NIXL includes a NIXL Agent that handles memory registration, metadata management (GPU memory addresses, RDMA keys, NIC addresses, etc.), and plugin backends (UCX, libfabric) that perform the actual transfers.

UCX (Unified Communication X)

UCX is a general-purpose communication framework originally built for InfiniBand. It internally supports protocols including RC, UD, TCP, cuda_ipc (for GPUs on the same node), and cuda_copy (GPU ↔ CPU copy).

On EFA, you can use UCX by setting UCX_TLS=ib, since EFA provides an ibverbs-compatible interface.
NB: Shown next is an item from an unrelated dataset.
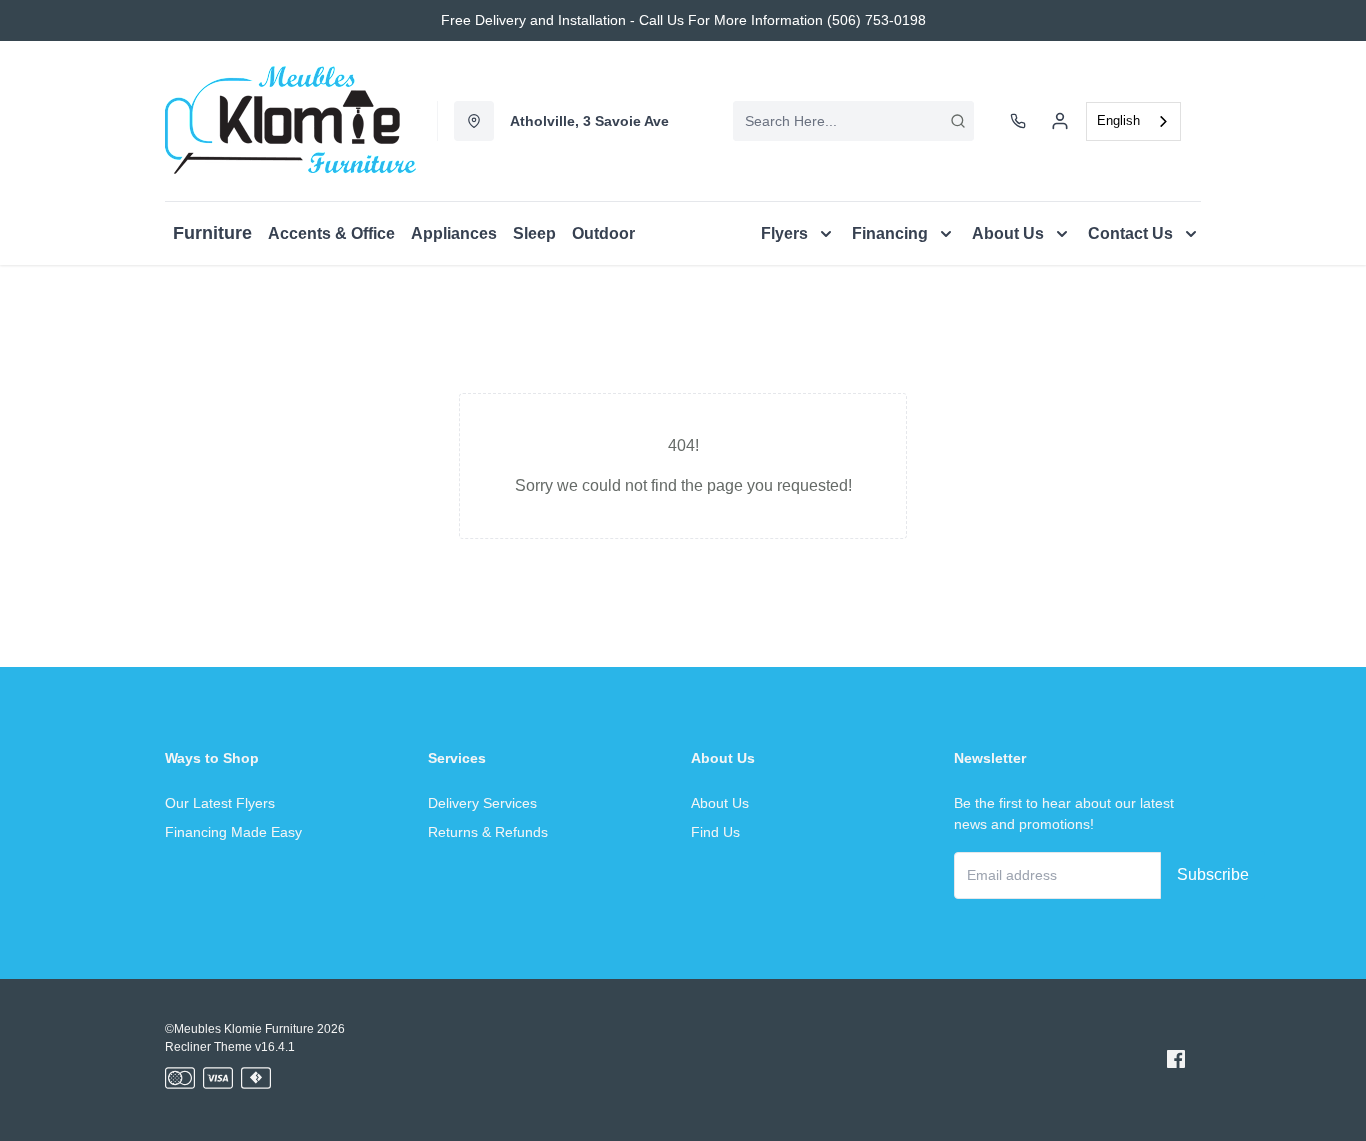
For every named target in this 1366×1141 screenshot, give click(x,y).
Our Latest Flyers (220, 803)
• EFA ibverbs implementation (AWS driver)
• rdma-core EFA provider

libfabric (Open Fabrics Interface)

libfabric is the standard abstraction layer for network hardware vendors. It’s composed internally of providers including EFA provider, TCP provider, and SHM provider.

Officially, libfabric appears to be the recommended path, but in practice UCX had better dependency compatibility. With libfabric, I kept running into GPU memory bad address issues, so I ended up deprecating it for my use case.

aws-ofi-nccl (optional)

Since my setup was P/D Disagg, I didn’t need NCCL. However, if your model is large enough to require multi-node setup, or for multi-node training, NCCL is necessary — and in EFA environments, aws-ofi-nccl is required.

NCCL was originally designed for InfiniBand and has a built-in net_ib transport that directly calls IB Verbs APIs. aws-ofi-nccl implements NCCL’s network plugin API and translates it to libfabric’s RDM interface.

efa-nv-peermem

This is a kernel module that enables the NIC to directly access GPU memory. The standard version is nvidia-peermem, but for EFA, efa-nv-peermem is used instead.

By default, NICs can only read CPU memory. efa-nv-peermem bridges the GPU and NIC, enabling direct access. (It’s a GPUDirect RDMA module.)